Sabiendo esto, miremos también a los personajes que aparecen en este relato, porque quizá sus actitudes nos puedan enseñar algo. En primer lugar, notemos que aquellas personas que reciben entusiasmadas a Jesús y que lo designan como “el que viene en nombre del Señor” (Mt 21,9), serán quienes días más tarde le griten “crucifíquenlo” y “elimina a éste y libera a Barrabás” (Cf. Mt 27,21-23). Extraño cambio de actitud de la gente en tan poco tiempo. A veces nosotros solemos sufrir también de entusiasmos pasajeros. Sería lamentable que nuestra fidelidad a Cristo se base en conveniencias o sea solo para momentos de felicidad. En realidad, la vida cristiana, vivida como se debe, debe ser capaz de soportar toda dificultad, toda prueba, toda sequedad, todos influencia negativa y aun así seguir inquebrantable, tal como fue la fidelidad de Jesús, fidelidad que lo llevó a la cruz.

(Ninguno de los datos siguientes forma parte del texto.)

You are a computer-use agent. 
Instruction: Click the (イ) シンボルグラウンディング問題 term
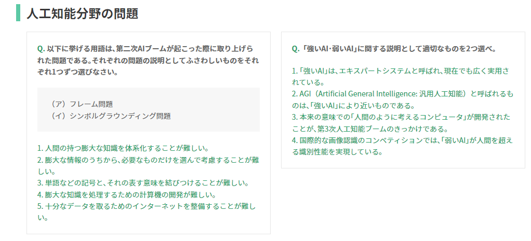point(110,116)
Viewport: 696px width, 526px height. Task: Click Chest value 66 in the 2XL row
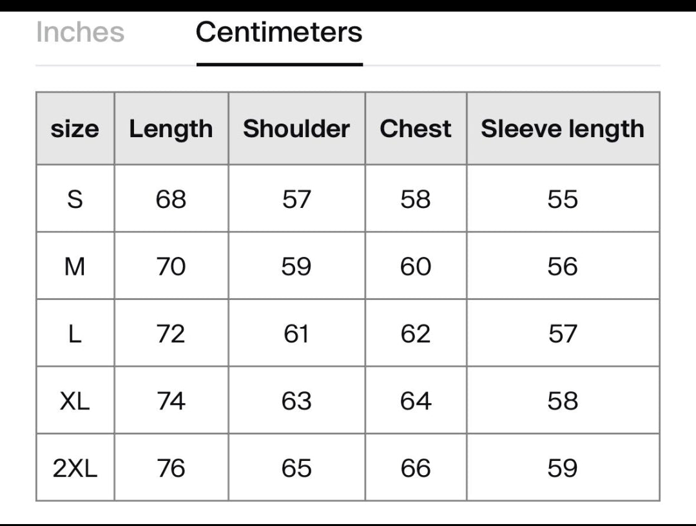[x=416, y=468]
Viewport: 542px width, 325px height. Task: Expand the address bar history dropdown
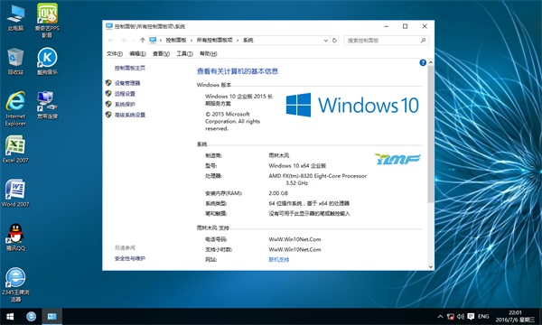point(325,41)
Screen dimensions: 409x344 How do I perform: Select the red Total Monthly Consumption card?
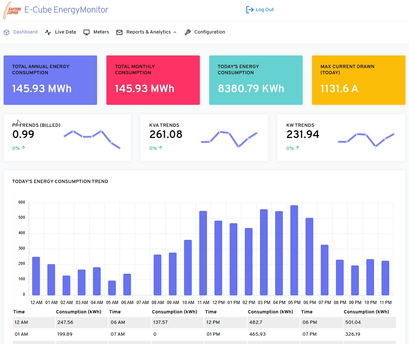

Pero, en esta entrada triunfal de Jesús no todos se alegraron. En el mismo episodio de la entrada de Jesús a Jerusalén, pero narrado por san Lucas, aparece un grupo de fariseos incómodos por el alboroto, tratando de callar el griterío gozoso de la gente (Cf. Lc 19,39). Ellos, que se supone conocían también la profecía de Zacarías (eran los expertos en la Escritura), vieron también al Rey entrar sentado en un burro, pero decidieron ignorar lo que pasaba y se autoconvencieron de que aquello era un error. Ellos, esperaban a un rey poderoso que llegara a Jerusalén en un carro elegante, con tropas y envestido de poder, no montado en un asno. “Ese no puede ser el Mesías”, pudieron decir. Por eso les molestó tanto que la gente vitoree al “hombre equivocado”. Mirémonos con sinceridad y busquemos en nosotros actitudes como ésta; miremos nuestra sociedad y veremos que cada vez más se trata de callar a aquellos que, mal o bien, tratan de proclamar el reinado de Dios. ¡A cuánta gente hoy le incomoda Dios o lo que de Él provenga! Hay un notorio laicismo creciente, de la mano de un relativismo moral. En muchos ámbitos Dios ya no tiene cabida. ¿Lo tiene aún en nosotros? ¿En nuestros hogares, trabajos, lugares de estudios, se habla de Dios, se trata de ignorar su presencia, o se trata de excluirlo?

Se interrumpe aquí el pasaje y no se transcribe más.